▶ [What is needed]
Reproduce exactly the lines from the one containing "Where should I" through the end of the listing, minus the pictures.

---------- Exercise input

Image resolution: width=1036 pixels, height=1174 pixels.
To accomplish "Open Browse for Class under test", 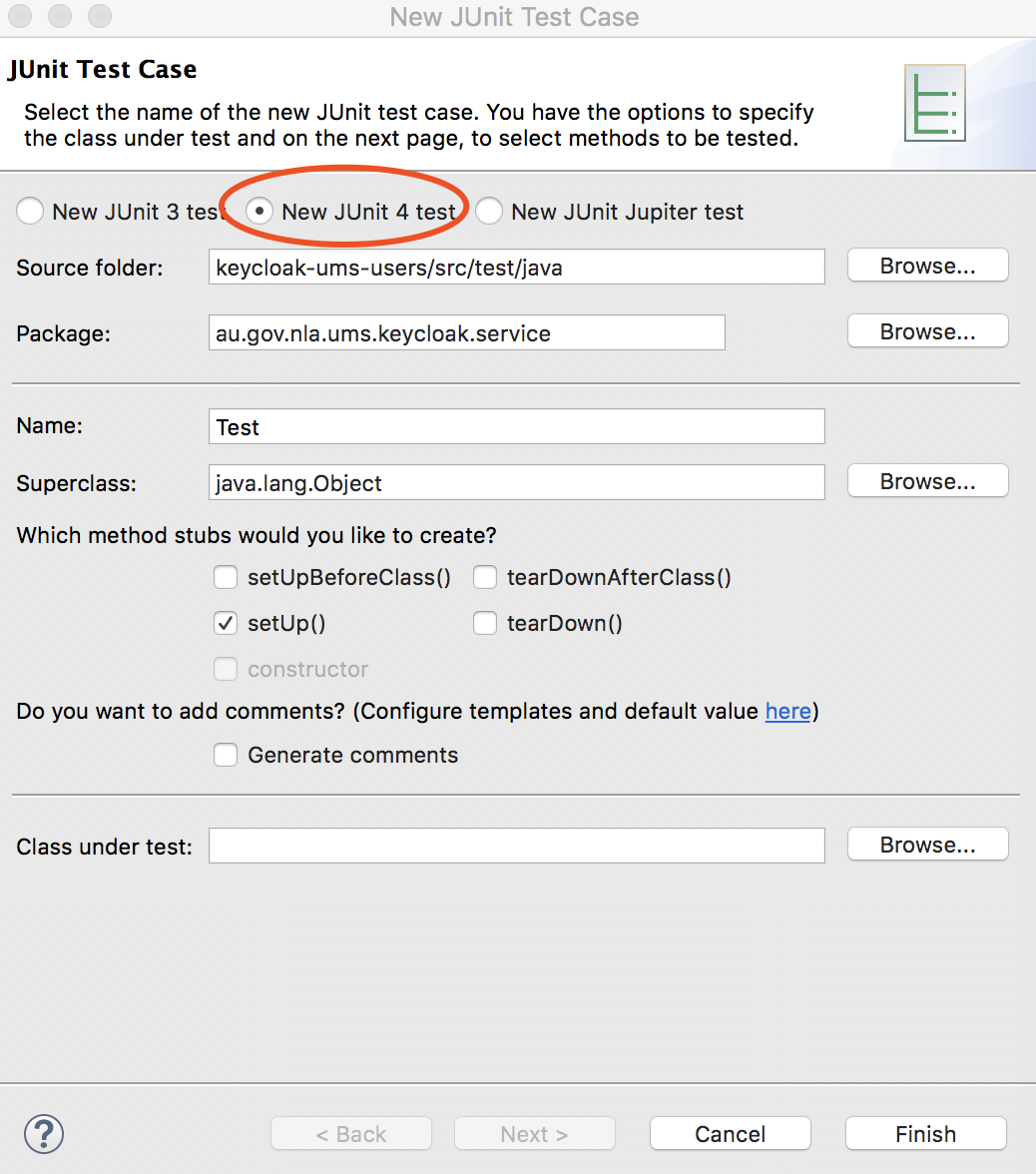I will [x=926, y=844].
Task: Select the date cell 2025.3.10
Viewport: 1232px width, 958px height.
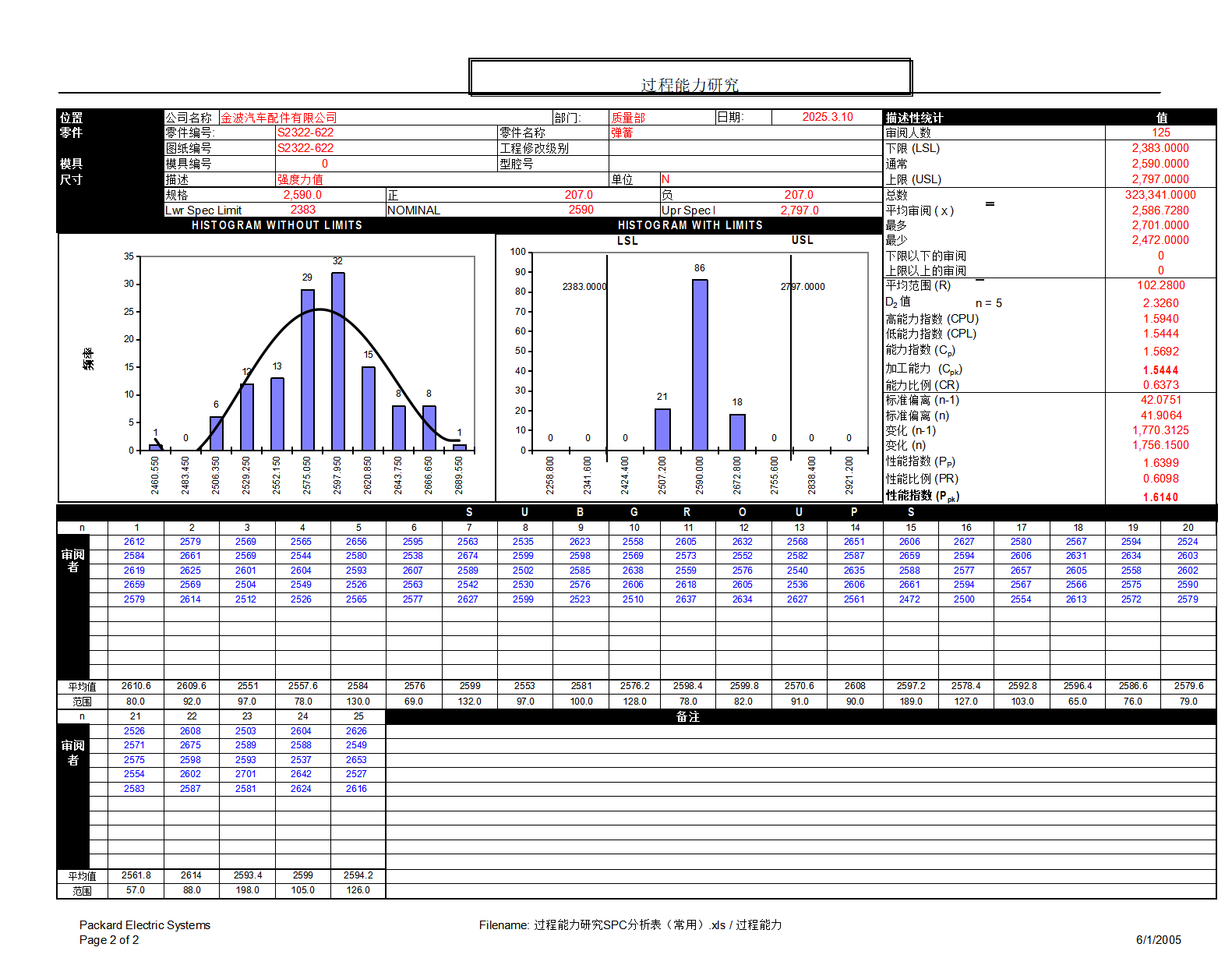Action: tap(827, 117)

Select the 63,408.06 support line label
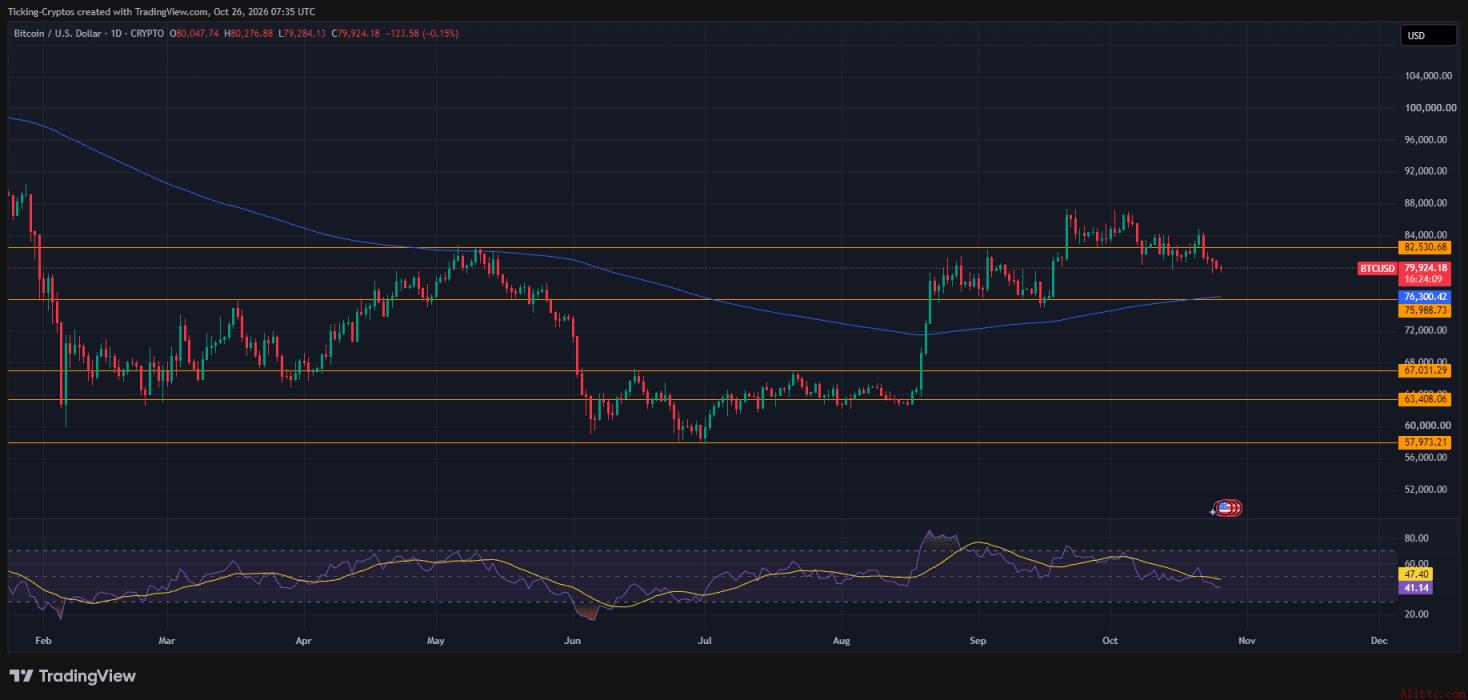(1426, 399)
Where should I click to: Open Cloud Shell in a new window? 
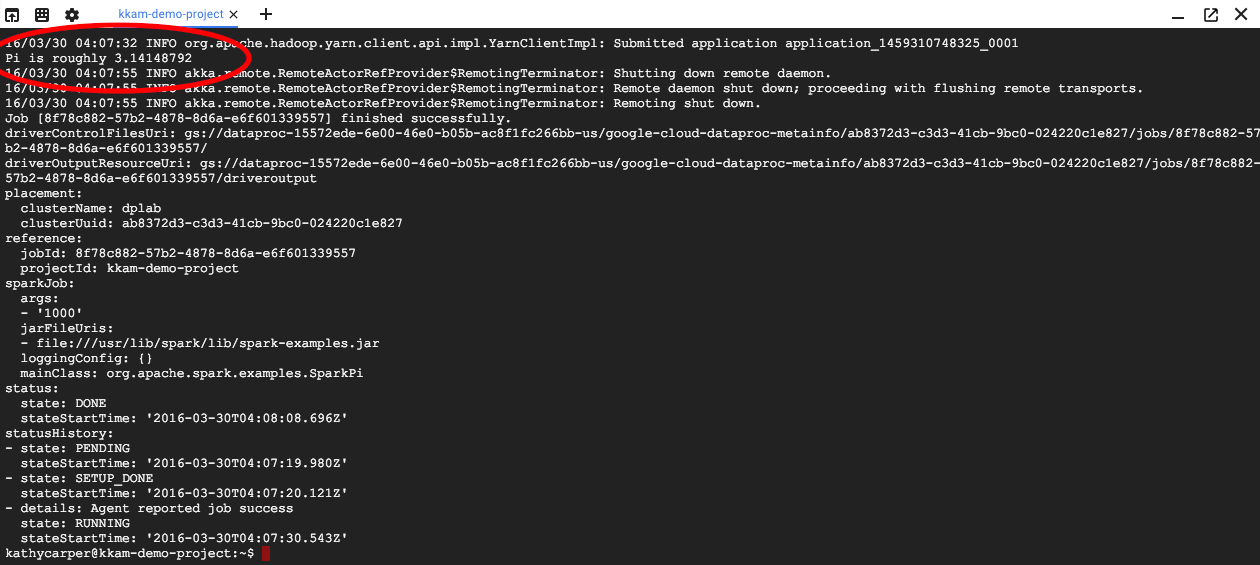1211,15
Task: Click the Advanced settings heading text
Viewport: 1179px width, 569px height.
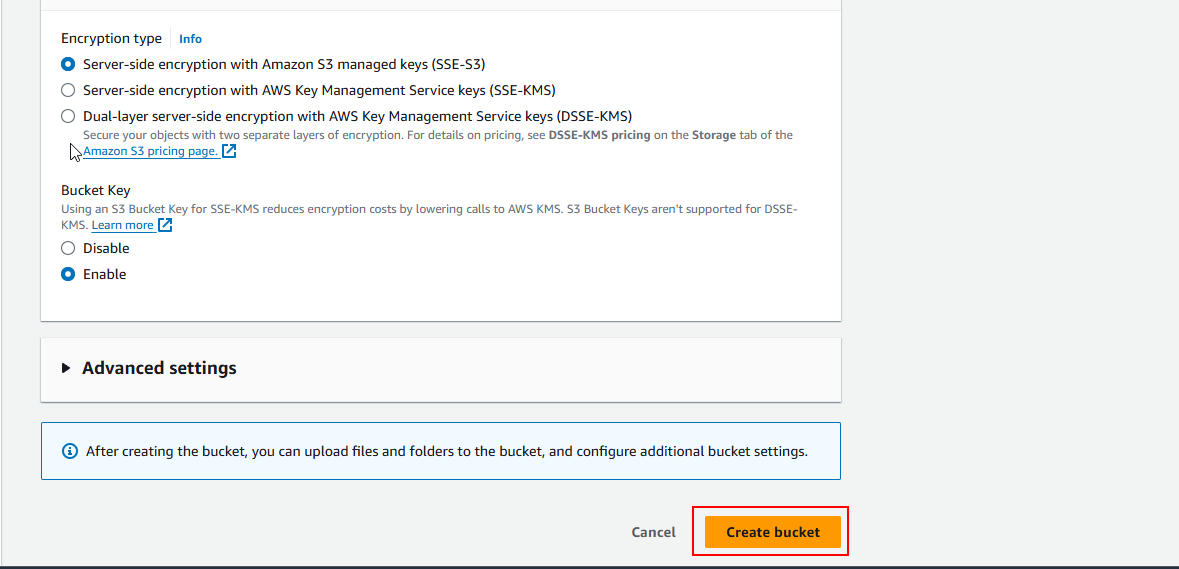Action: pos(159,368)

--------------------

▶ [Answer for this exercise]
Where should I click to: Open Cloud Shell in a new window? 
1211,15
Task: Click the Advanced settings heading text
Viewport: 1179px width, 569px height.
Action: pos(159,368)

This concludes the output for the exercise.